Vegetation Condition Benchmarks describe the reference state to which sites are compared to score their site-scale biodiversity values or set goals for management or restoration. The 3 primary attributes of biodiversity; composition, structure and function are described by benchmarks. When scores for composition, structure and function are combined into a vegetation integrity score, they provide the rigour and transparency needed to make site-scaled comparisons of biodiversity values to inform natural resource management decision making tools such as the Biodiversity Assessment Method (BAM).
A vegetation integrity score represents the degree to which the composition, structure and function of the vegetation type at a site differs from the best-on-offer condition. Best-on-offer sites are those sites within the contemporary landscape with higher numbers of native plant species, greater structural complexity and replete with functional components, relative to other sites within the same vegetation type and bioregion.
Benchmarks have been created for more than 650 extant regional vegetation classes (RVCs), which are an amalgamation of bioregions (IBRA version 7) and NSW Vegetation Classes. Composition benchmarks (growth form species richness) and structure benchmarks (growth form summed foliage cover) used data from more than 36,000 full-floristic 0.04 ha plots. Function benchmarks (number of large trees, length of logs and cover of litter) used data from approximately 39,000 records from 0.1 ha plots.
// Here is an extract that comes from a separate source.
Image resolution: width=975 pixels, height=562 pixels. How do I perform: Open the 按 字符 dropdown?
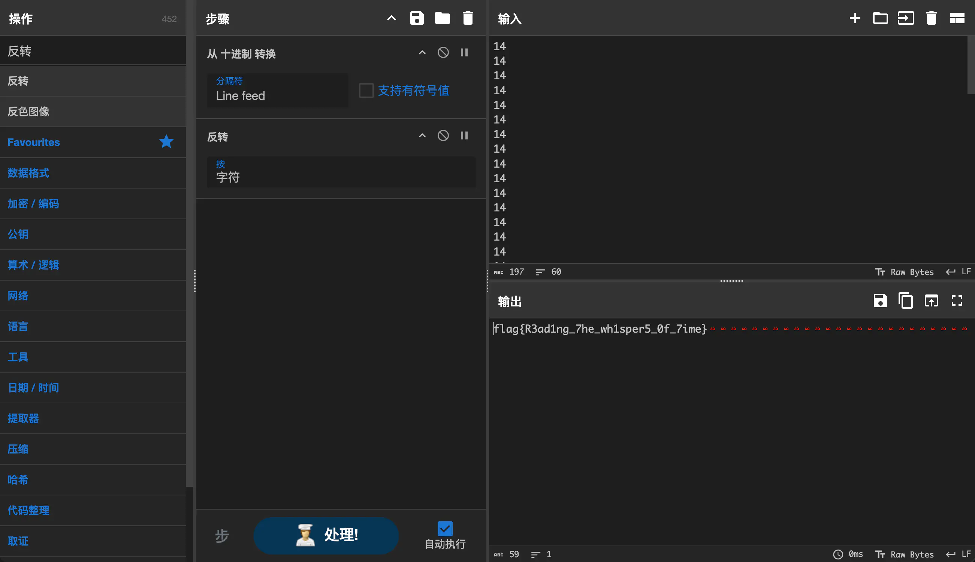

Access to the most up-to-date, comprehensive and approved vegetation condition benchmark data is via the BioNet Vegetation Classification application. Follow the How to access vegetation condition benchmark data from BioNet Quick Guide to export up-to-date approved vegetation condition benchmark information for plant community types (PCT) and/or Interim Biogeographic Regionalisation of Australia (IBRA) Regions of interest.